T-LAB 10.2 - AIUDA EN RED - T-LAB Tools for Text Analysis

This T-LAB tool provides several integrated analysis options (see picture below) which can be used in various combinations for obtaining measures and graphical representations concerning texts treated as dynamic systems. In particular this tool allows us to verify how texts are organized in time, how the recurring themes and the sequential order of utterances relate to each other and how similarities and differences between utterances evolve in time. For these reasons – more than other T-LAB tools - this tool challenges the divide between qualitative and quantitative approaches in text analysis.

In principle the objects of this type of integrated analysis should be texts in which - like discourses and conversations - the sequence and the temporal flow of utterances is important (i.e. transcripts of focus group sessions, interviews, speeches, debates, doctor/patient iterations, novels etc.).

However, as this tool provides us with similarity measures concerning all pairs of text segments (both within the whole corpus and within its subsets), it may be also useful in other cases. Just remember that - when text segments are not in sequential order - the use of RQA Analysis and/or Sequence Analysis does not produce proper results.

To begin with, two things must be taken into consideration:
-as the granularity is important, the key-word list chosen before using this tools should contain as many items as possible;
-at the moment, this tool allows us to analyse a corpus which includes up to 30,000 text segments (i.e. about 5,000 pages), which can even be organized in two or more sub-sections (i.e. corpus subsets). However, due to some limitations concerning the visualization of recurrence plots, both the RQA Analysis and the Similarities Measures are available only for corpuses consisting of up to 3,000 text segments (i.e. about 500 pages, and a bit more when the corpus has been segmented into paragraphs).

The analysis procedure consists of the several steps, some of which are automatic and others which - when desired - can be manually performed by the user.
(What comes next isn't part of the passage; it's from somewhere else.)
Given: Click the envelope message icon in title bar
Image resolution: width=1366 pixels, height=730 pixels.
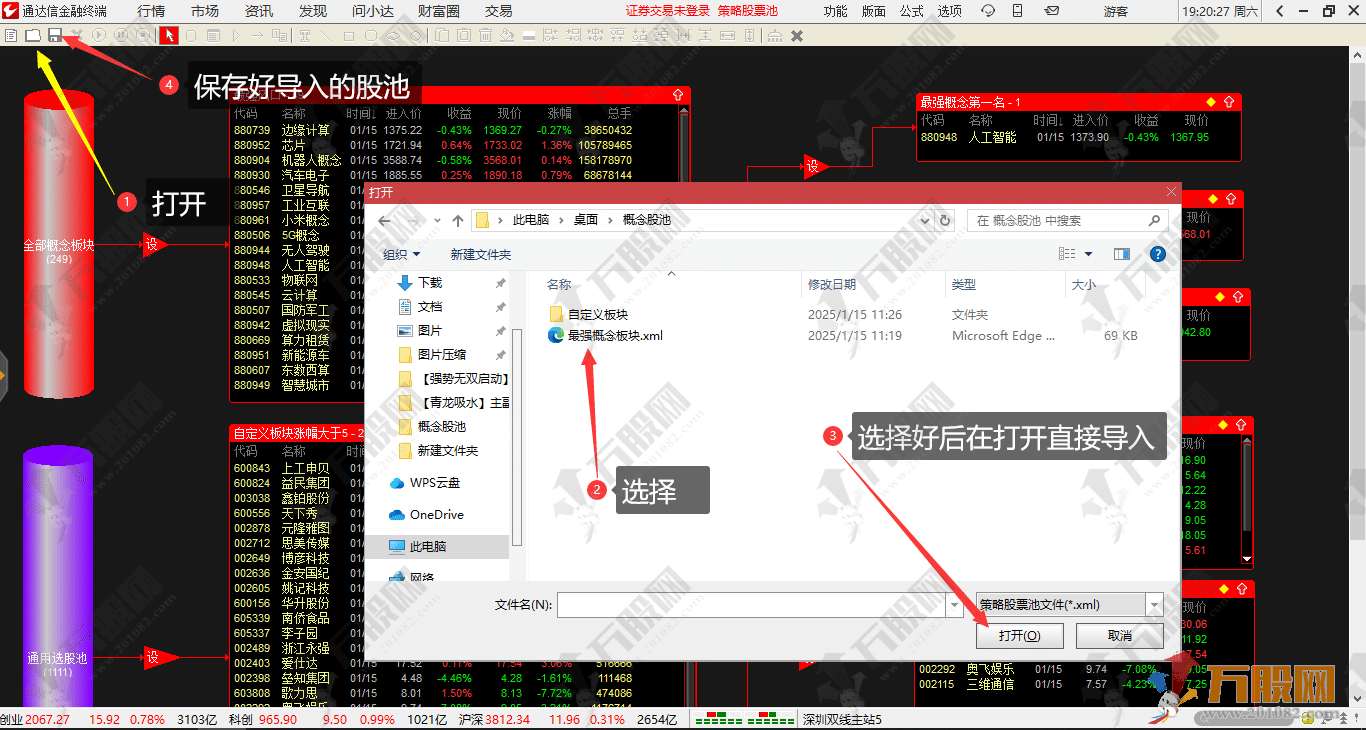Looking at the screenshot, I should point(1051,11).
The initial steps performed automatically by T-LAB are the following:

a - construction of a document-term matrix, where documents are always text segments (i.e. text fragments, sentences, paragraphs) into which the corpus has been subdivided (see the T-LAB initial settings options);

b - topic analysis based on a probabilistic model which uses the Latent Dirichlet Allocation and the Gibbs Sampling (see the related information on Wikipedia);

c - use of a Naïve Bayes classifier for estimating the probability values of each topic within each text segment, and for assigning each text segment to the topic (or theme **) it most closely resembles.
(**) 'Topic' and 'Theme' will be hereafter treated as synonymous terms.
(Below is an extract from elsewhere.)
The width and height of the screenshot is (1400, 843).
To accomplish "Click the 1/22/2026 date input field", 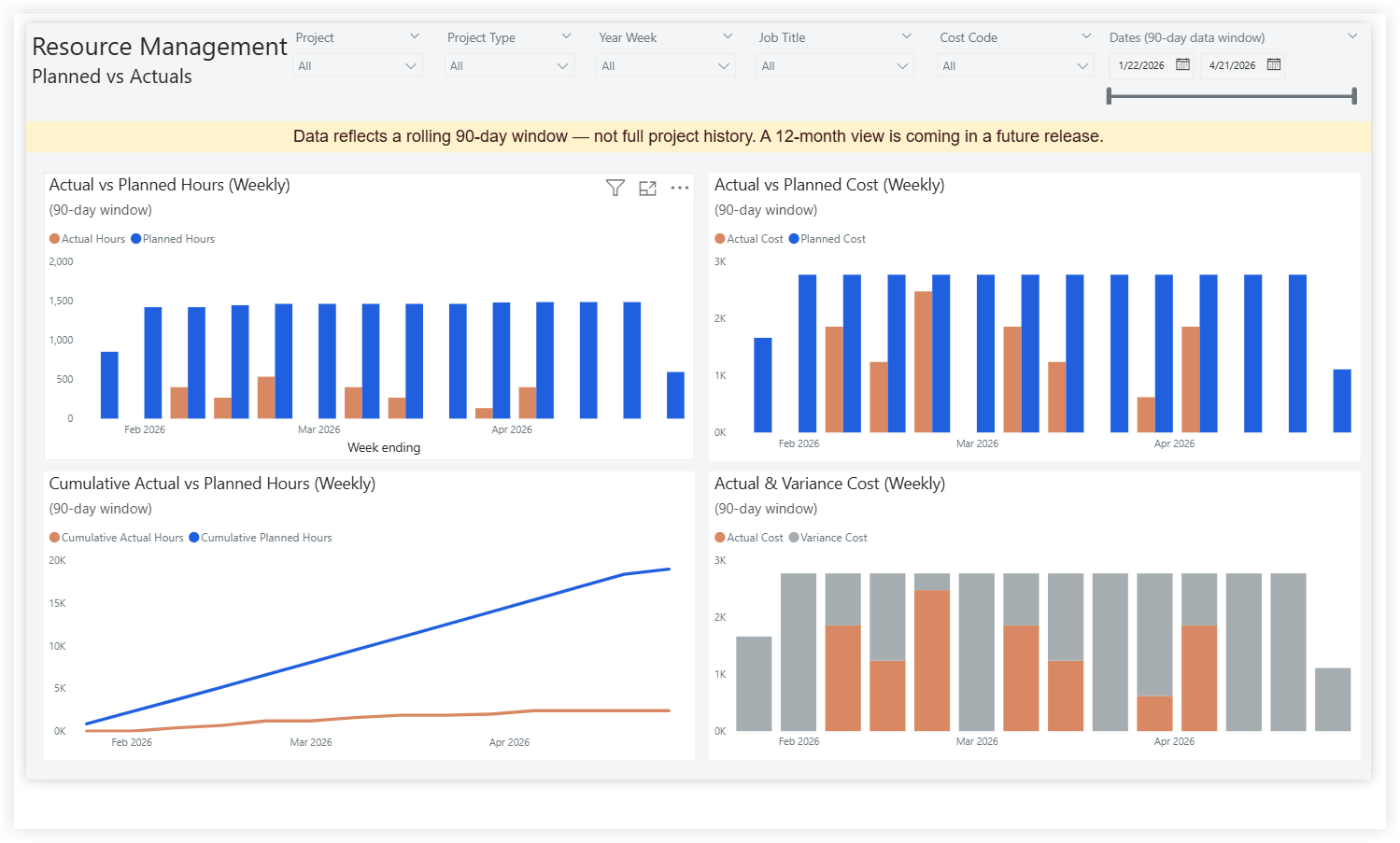I will 1144,65.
Please note that the main goal of the above automatic steps is to extract 'k' latent dimensions (where 'k' varies from 20 to 30) which determine the content structure of the analysed text and which - like a mixture model - can be used for exploring both text dynamics and similarities between text segments. For this reason the segments used for building the model are only those in which at least two key-terms included in the user list are present. Differently, after building the model, every text segment - even by maintaining the mixed nature of its content - is assigned to the topic to which it most closely resembles.

At the end of automatic steps, five options are made available, two of which correspond to two analysis tools already present in the T-LAB menu - namely the Topic Analysis (i.e. Modelling of Emerging Themes) and the Sequence Analysis of themes - and which, for this very reason, do not need further explanations. Just consult the parts of this help/manual where the main options depicted in the below section 'F' are commented.

Regarding the new tools, here is - for each of them - the required information.

A- Real Time Charts

When plotting real time charts, which allow us to dynamically visualize the time sequence of the text segments from the beginning to the end, the measures used are always the probability values that the Bayes classifier has assigned – for each of the ‘k’ topics - to each text segment.

Two complementary charts allows us to easily appreciate various types of events, including the strong recurrences of some themes or the shifts from a theme to another (see the below pictures, obtained by analysing a presidential debate between Hillary Clinton and Donald Trump which took place on October 2016. N.B.: In this case the corpus was automatically segmented into paragraphs and a multi-word list was applied).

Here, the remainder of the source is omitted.